## What the task asks
From the line with "Task: Click the crown" through the line with "Click the word", repeat the entries verbatim, both end lines included, and add nothing.

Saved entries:
+--

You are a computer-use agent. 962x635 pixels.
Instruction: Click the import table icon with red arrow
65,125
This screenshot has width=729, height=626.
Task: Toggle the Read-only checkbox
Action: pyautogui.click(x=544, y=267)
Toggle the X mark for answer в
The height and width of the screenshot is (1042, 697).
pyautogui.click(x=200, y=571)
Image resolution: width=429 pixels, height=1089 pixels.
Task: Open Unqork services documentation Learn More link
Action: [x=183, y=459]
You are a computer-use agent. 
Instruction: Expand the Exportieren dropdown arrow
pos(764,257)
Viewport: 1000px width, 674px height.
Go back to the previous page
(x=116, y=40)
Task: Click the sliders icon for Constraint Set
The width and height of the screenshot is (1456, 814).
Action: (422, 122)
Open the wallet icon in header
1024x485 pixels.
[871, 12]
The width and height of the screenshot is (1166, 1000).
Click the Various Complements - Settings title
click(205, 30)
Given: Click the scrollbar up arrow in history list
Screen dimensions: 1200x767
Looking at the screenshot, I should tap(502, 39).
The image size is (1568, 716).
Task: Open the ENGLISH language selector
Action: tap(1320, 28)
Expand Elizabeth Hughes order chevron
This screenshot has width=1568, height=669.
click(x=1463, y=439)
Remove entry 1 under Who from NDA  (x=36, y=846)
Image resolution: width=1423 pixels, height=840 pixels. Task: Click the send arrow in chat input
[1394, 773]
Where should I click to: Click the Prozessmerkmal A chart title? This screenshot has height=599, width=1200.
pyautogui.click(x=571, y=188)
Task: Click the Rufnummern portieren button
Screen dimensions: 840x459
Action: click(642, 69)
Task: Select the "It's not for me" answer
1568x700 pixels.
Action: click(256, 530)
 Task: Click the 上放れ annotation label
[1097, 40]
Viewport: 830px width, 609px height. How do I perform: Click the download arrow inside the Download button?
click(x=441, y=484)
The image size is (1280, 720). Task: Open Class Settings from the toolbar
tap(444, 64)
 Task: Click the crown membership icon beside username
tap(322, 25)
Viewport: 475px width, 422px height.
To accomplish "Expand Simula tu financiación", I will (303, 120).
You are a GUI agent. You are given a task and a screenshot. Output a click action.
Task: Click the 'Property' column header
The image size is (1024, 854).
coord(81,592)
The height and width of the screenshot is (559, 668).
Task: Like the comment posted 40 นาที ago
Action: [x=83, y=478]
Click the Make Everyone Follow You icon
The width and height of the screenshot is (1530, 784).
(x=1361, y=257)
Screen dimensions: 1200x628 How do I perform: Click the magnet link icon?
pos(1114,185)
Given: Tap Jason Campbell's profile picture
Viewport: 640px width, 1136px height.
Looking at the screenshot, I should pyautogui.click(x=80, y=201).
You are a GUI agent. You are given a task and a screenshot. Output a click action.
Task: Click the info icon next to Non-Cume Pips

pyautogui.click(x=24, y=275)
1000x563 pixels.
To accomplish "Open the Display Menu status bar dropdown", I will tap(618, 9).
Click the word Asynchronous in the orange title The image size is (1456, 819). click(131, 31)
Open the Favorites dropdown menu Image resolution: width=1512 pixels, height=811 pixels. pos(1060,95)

+--

## Answer to the exercise
 Task: Click the crown membership icon beside username
tap(322, 25)
Viewport: 475px width, 422px height.
To accomplish "Expand Simula tu financiación", I will (303, 120).
You are a GUI agent. You are given a task and a screenshot. Output a click action.
Task: Click the 'Property' column header
The image size is (1024, 854).
coord(81,592)
The height and width of the screenshot is (559, 668).
Task: Like the comment posted 40 นาที ago
Action: [x=83, y=478]
Click the Make Everyone Follow You icon
The width and height of the screenshot is (1530, 784).
(x=1361, y=257)
Screen dimensions: 1200x628 How do I perform: Click the magnet link icon?
pos(1114,185)
Given: Tap Jason Campbell's profile picture
Viewport: 640px width, 1136px height.
Looking at the screenshot, I should pyautogui.click(x=80, y=201).
You are a GUI agent. You are given a task and a screenshot. Output a click action.
Task: Click the info icon next to Non-Cume Pips

pyautogui.click(x=24, y=275)
1000x563 pixels.
To accomplish "Open the Display Menu status bar dropdown", I will tap(618, 9).
Click the word Asynchronous in the orange title The image size is (1456, 819). click(131, 31)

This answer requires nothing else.